Маркиза же относилась к этому очаровательному созданию скорее по-матерински и даже прощала подруге неподобающее, если здесь уместно это слово, поведение (милая блондинка часто прислушивалась к тем голосам, что шептали ей слова любви; впрочем, женщиной слишком доступной ее назвать все же было нельзя). Она зарабатывала сто тысяч франков в год, и маркиза, чей доход был огромен, удовлетворяла самые дорогие капризы своей любимой Кармен.

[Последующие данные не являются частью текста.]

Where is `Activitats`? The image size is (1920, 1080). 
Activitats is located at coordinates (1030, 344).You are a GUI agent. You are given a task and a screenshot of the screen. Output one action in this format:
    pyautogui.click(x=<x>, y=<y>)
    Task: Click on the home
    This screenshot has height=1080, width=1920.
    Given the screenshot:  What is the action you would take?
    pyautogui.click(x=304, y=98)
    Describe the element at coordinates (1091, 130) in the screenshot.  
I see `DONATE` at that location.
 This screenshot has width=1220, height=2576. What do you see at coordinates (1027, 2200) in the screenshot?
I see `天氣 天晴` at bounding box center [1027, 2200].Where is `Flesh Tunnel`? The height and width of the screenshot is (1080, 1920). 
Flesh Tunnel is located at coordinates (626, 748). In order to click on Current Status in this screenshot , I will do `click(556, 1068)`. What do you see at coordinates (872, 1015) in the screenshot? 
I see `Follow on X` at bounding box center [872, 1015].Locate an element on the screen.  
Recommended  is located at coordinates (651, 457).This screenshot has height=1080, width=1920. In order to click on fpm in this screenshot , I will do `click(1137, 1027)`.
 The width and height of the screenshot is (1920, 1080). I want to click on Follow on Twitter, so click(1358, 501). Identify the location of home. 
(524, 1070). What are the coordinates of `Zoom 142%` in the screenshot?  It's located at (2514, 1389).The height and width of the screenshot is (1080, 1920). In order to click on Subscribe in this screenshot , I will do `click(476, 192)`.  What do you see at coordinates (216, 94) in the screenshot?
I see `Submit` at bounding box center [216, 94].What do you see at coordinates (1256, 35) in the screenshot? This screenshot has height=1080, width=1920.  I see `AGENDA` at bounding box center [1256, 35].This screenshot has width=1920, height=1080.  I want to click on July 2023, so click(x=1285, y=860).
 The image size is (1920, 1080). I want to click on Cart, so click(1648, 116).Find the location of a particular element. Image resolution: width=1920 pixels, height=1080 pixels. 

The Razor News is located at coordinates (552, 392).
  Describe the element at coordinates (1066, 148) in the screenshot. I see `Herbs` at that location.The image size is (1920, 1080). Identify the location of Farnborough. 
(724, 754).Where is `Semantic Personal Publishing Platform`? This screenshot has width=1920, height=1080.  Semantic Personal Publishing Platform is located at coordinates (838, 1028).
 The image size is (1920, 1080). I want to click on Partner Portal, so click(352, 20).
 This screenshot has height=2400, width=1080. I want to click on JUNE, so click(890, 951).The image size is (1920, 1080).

– Да, cara mia[9], – повторила маркиза, – опасность была, да еще какая!

– О, расскажи мне об этом! – воскликнула примадонна.

Подвинув к себе обитый бархатом табурет, она уселась у ног маркизы, опустила подбородок на колени подруги и, взяв ее руки в свои, сказала:

– Я слушаю, напугай же меня, как прежде.

– Дитя! – вздохнула маркиза и поцеловала Кармен. – Представь же себе, ангел мой, что я явилась в Неаполь для того, чтобы поручить тебе дело, к которому мы еще вернемся. Один американский капитан, который стоял на приколе в Марселе в ожидании указаний своих судовладельцев, согласился доставить меня сюда. Документы у него были в порядке, времени – хоть отбавляй, и он был рад возможности заработать хорошие деньги и подшутить над королем Неаполя. На берег мы сошли переодетые моряками, вместе с двумя ссыльными, которые хотят попытаться поднять в Неаполе восстание.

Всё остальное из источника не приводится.